Published: February 2024

Background: While it is widely accepted that multiple sclerosis (MS) often causes cognitive dysfunction, it is thought that these cognitive symptoms rarely progress to dementia. However, this has not been thoroughly investigated. The objectives of this cohort study are to determine whether people with MS have an increased risk of dementia compared to the general population and to identify factors, such as geographic latitude, which may modify this association.

Methods: We studied data from a random sample of US veterans aged ≥ 55 years followed at Veterans Affairs Health Care Systems nationwide from 1999 to 2019. We identified all patients diagnosed with MS using ICD codes over a two-year baseline period. We then identified a comparison cohort of patients without MS matched 1:1 on sex, age, race, and first encounter date. We constructed Cox proportional hazards regression models to determine the association between MS and dementia while controlling for demographic factors and comorbidities, with additional models to examine subgroup effects. We used Fine-Gray subdistribution hazard models accounting for competing risk of death to evaluate the sensitivity of the findings.

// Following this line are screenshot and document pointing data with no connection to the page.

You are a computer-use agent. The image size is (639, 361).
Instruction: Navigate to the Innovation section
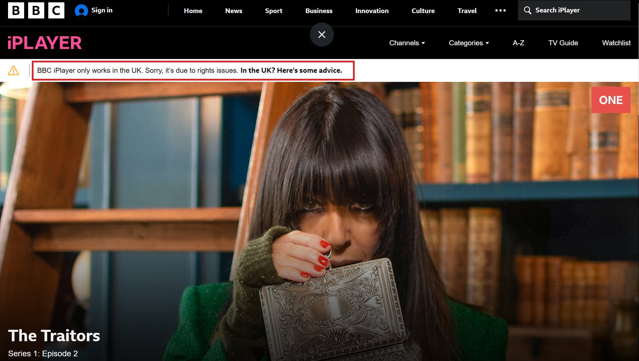coord(371,10)
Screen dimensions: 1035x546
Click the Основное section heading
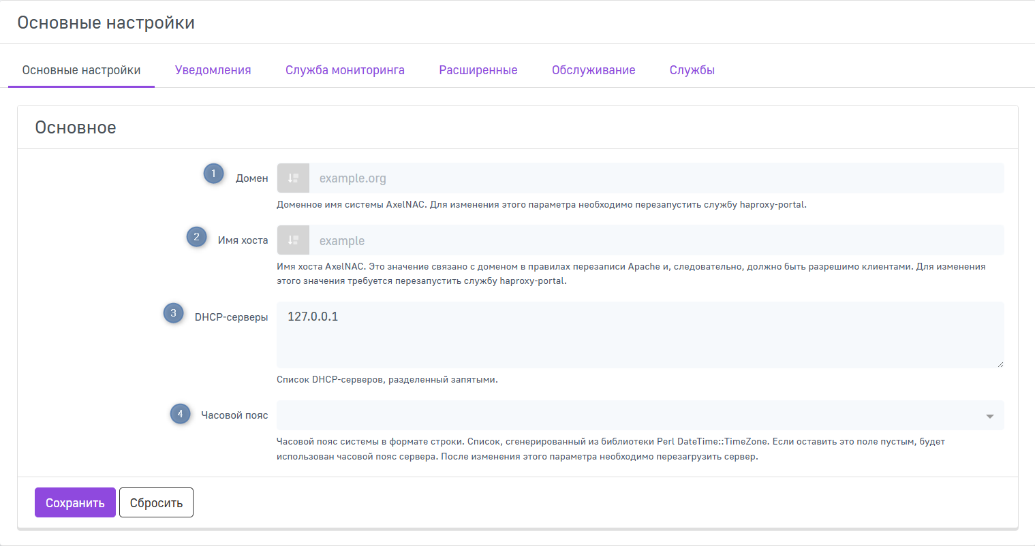76,127
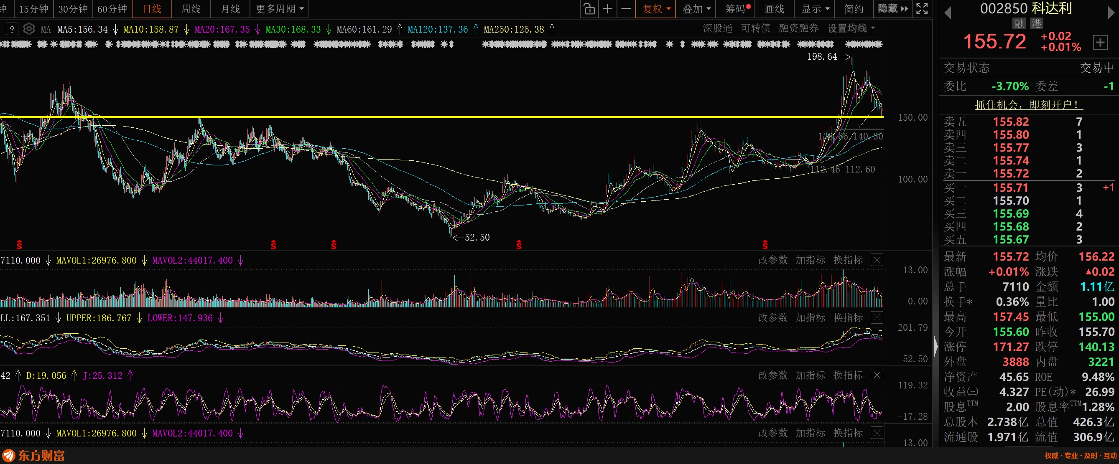
Task: Collapse right panel via divider arrow
Action: [935, 346]
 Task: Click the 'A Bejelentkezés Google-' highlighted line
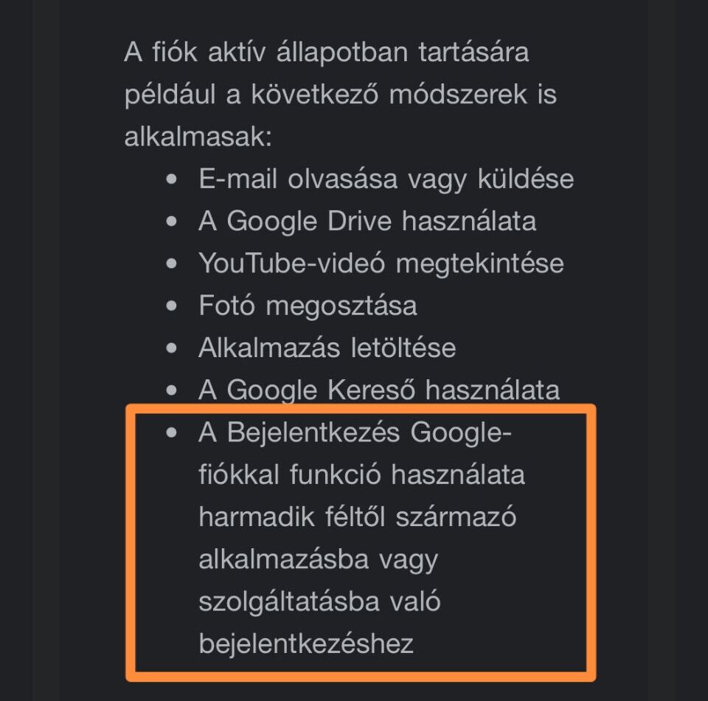[x=355, y=432]
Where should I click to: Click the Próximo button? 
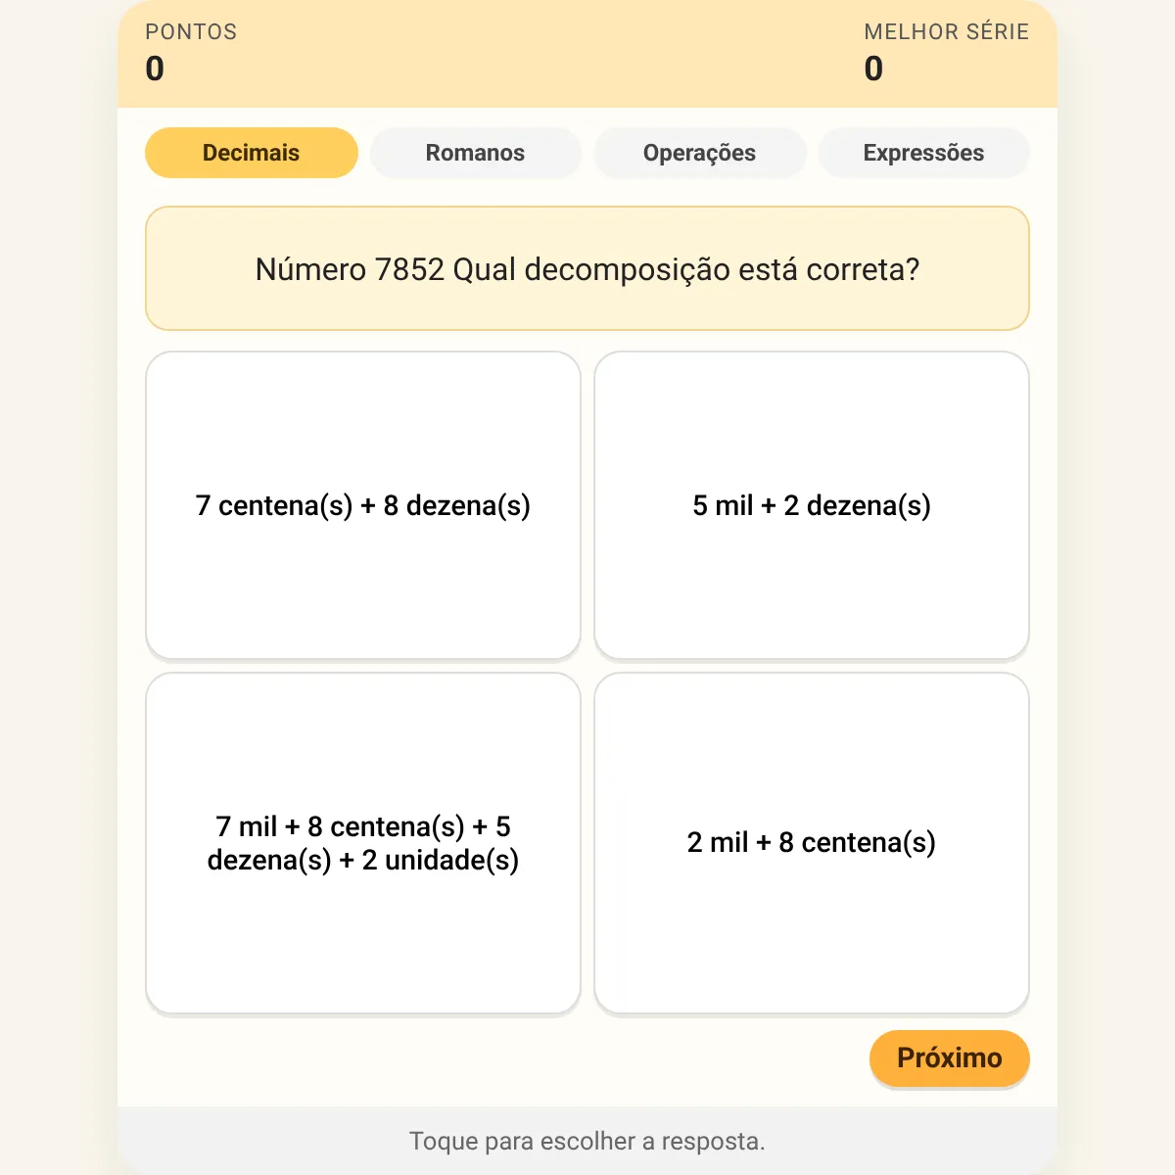tap(950, 1058)
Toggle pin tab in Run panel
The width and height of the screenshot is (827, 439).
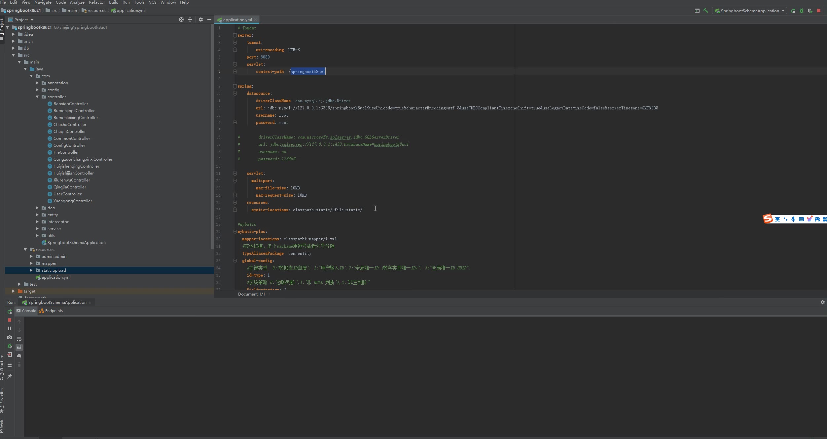click(10, 376)
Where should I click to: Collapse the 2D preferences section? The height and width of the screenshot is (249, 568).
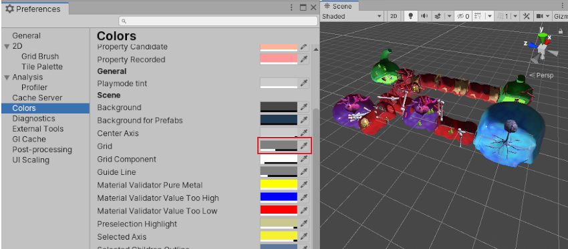[7, 46]
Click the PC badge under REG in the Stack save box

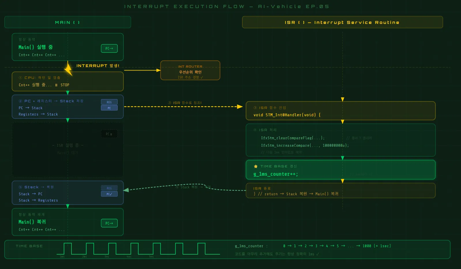[x=109, y=108]

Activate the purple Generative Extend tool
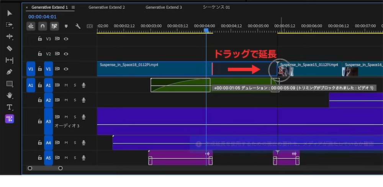[x=10, y=119]
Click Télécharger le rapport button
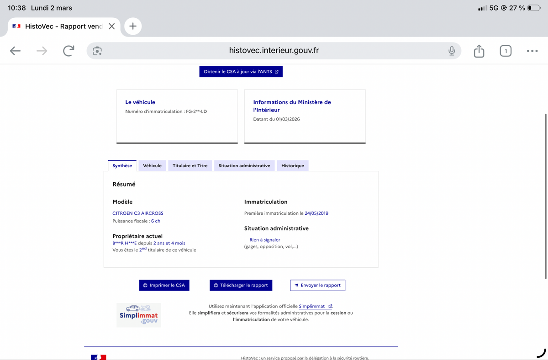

Results: The study included 4084 MS patients and a matched group of 4084 non-MS patients. Overall, patients had mean age 66, were 93.6% male, and 88.1% non-Hispanic White, with mean follow-up time 9.5 years (MS) and 10.8 years (non-MS). In unadjusted models, veterans with MS had greater risk of dementia compared to matched controls (cumulative incidence 16.7% vs 12.4%; Cox HR 1.58, 95% CI 1.41-1.78). The increased risk remained after adjustment for potential confounders (adjusted HR 1.56, 95% CI 1.39-1.76) and when considering death as a competing risk (Fine-Gray HR 1.36, 95% CI 1.21-1.53). The magnitude of the MS-dementia association increased with rising geographic latitude (North HR 1.86, 1.51-2.30; Central HR 1.61, 1.42-1.82; South HR 1.39, 1.18-1.64; interaction p = 0.04) and younger baseline age (interaction p<0.001).

Conclusions: Among older veterans with MS, risk of dementia diagnosis was higher compared to matched controls even after controlling for comorbidities. The risk difference was highest in northern regions and in younger patients. Clinicians caring for older MS patients should be aware of this risk and offer screening and treatment accordingly.